NOSTRADAMUS di Maurizio Terzetti / Beninteso, è con grande simpatia che mi sento vicino agli organizzatori del RabbitFest e che li esorto ad avere coraggio. Roger Rabbit non può non ispirarci tenerezza e commozione, se un po’ dei sentimenti nei quali pesca la rassegna perugina del cinema di animazione è rimasta nei nostri cuori.

Il Festival ci ha proposto, dal 2010 a ieri, aggiornamenti continui rispetto al modo tradizionale di concepire l'animazione: non più il “cartone animato” creato dal reale, ma lo scivolamento del virtuale nel reale, cioè l'annuncio – e anche più dell'annuncio – di una sostituzione radicale di persone, luoghi e figure reali con le loro ombre e i loro simulacri bizzarramente combinati.
È per questa nicchia intellettuale, fortemente separata dal mondo, perfino in anticipo sul modo di divertirsi del mondo che verrà, che RabbitFest sconta la sua difficoltà a proseguire che viene denunciata in questi giorni?
In parte, sì. È paradossale, ma gli stessi contenuti teorici che stanno dietro RabbitFest, gli stessi impasti di filosofia ed estetica, sono più seguiti nelle verbose lezioni magistrali dei Festival teoretici (dalla filosofia al giornalismo) che nelle platee estive in cui si assiste, dopo tutto, a del cinema, a cortometraggi d'animazione che provengono da tutto il mondo. La gente esprime maggiore propensione per la cultura del futuro che per lo spettacolo di dopodomani! Se non vogliamo credere al mistero, dobbiamo, allora, rassegnarci a credere a qualcos'altro che ci aiuti a credere nel paradosso.

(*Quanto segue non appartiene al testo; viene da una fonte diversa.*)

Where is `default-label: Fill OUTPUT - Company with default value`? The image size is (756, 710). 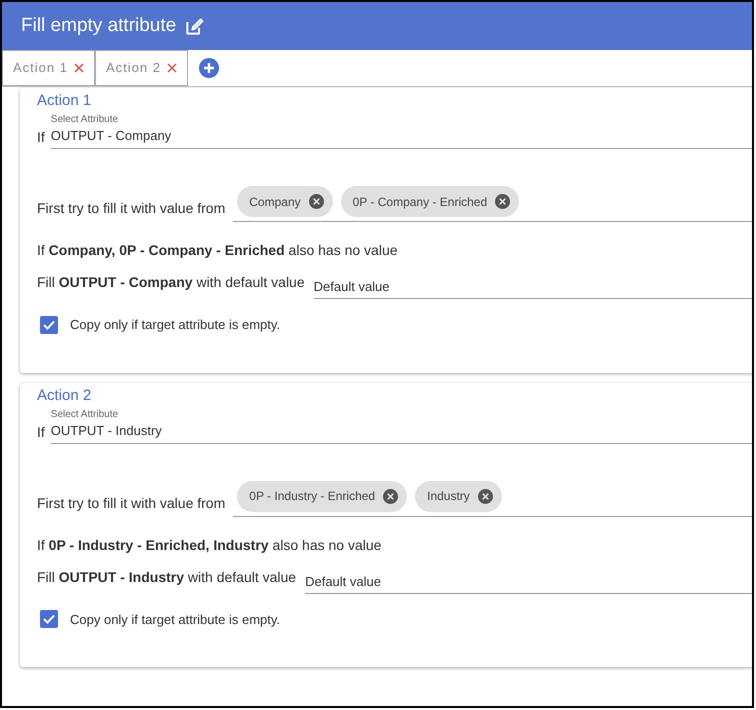 default-label: Fill OUTPUT - Company with default value is located at coordinates (171, 282).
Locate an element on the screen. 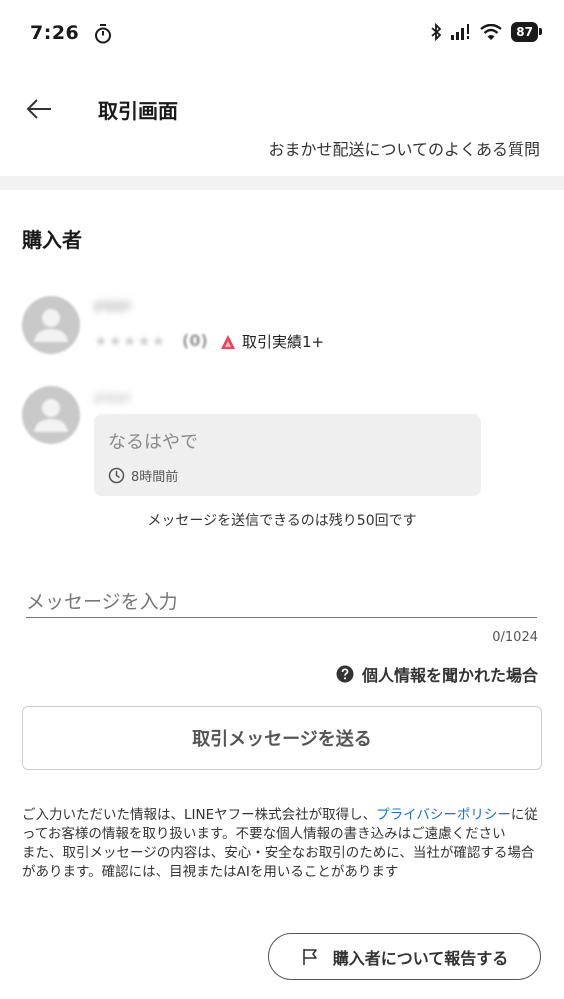 The width and height of the screenshot is (564, 999). message-bubble: なるはやで 8時間前 is located at coordinates (288, 455).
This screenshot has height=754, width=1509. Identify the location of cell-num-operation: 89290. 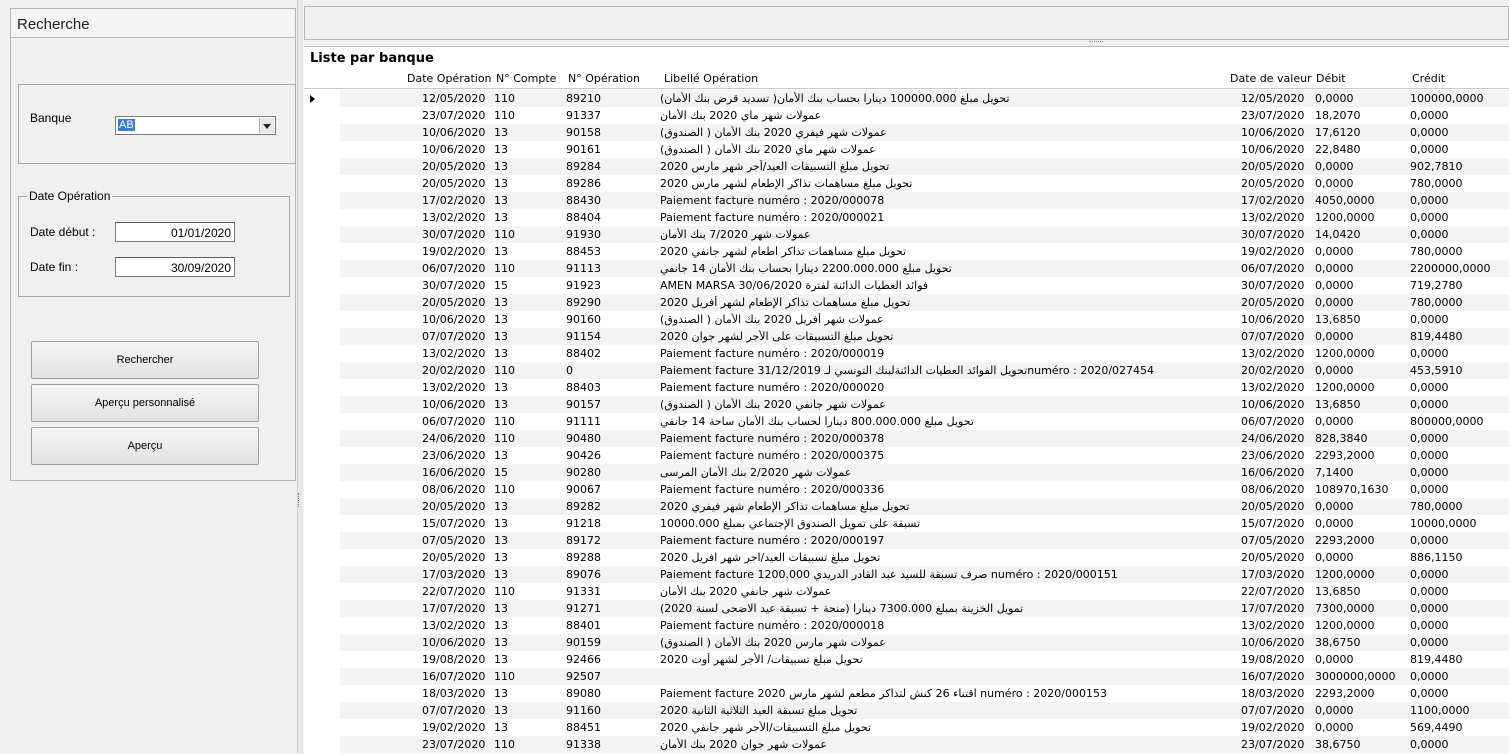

E qui, dobbiamo essere franchi con noi stessi e convenire sul fatto che, in parte, le difficoltà del RabbitFest hanno origine in altre cause, meno teroretiche e più gestionali e organizzative. La rassegna è giunta alla sesta edizione, si avvicina, cioè, a quel fatale momento di crisi di crescita che, al compimento del settimo anno di convivenza, allarmava le coppie sposate di mezzo mondo fino all'introduzione, per lo meno, del divorzio breve.
RabbitFest, che crediamo o non crediamo alla favola della crisi matrimoniale del settimo anno, vive un momento di svolta, come è successo a tante manifestazioni, a tanti eventi, a tante glorie dello spettacolo dal vivo che oggi navigano in acque aperte dall'Umbria a non si sa dove nel mondo. Nessun Festival, in Umbria, è nato adulto e protetto. Ogni grande rassegna, invece, ha dovuto trovarsi vaccini per la crescita e protezioni per l'età matura. Poteva fare eccezione un Festival dedicato al mite coniglio, notoriamente non un cuor di leone nonostante il grande impegno e la tenacia che vanno riconosciuti agli organizzatori del RabbitFest?
Coraggio, perciò, caro coniglio Roger, non ti dare per vinto! Il momento elettorale certo non ti aiuta: essere arrivato a ridosso del 31 maggio senza una certezza sui finanziamenti – per la verità non cospicui – che ti servono, non gioca a tuo favore. E, d'altra parte, prendersela con il fallimento di Perugia2019 – come potrei suggerirti di fare – o con le incertezze dei nuovi Priori sulla cultura – come ugualmente mi verrebbe in mente di dirti – non servirebbe, ormai, a granché. Né l'opinione pubblica – intellettuale o meno – reclamerà per le tue ragioni. È il momento di riflettere, anche a costo, per il momento, di soprassedere a un'edizione che risulterebbe monca e inferiore largamente alle attese che RabbitFest ha seminato per il mondo in cinque edizioni. Un programma culturale unitario, o prima o poi, uscirà da questa benedetta città!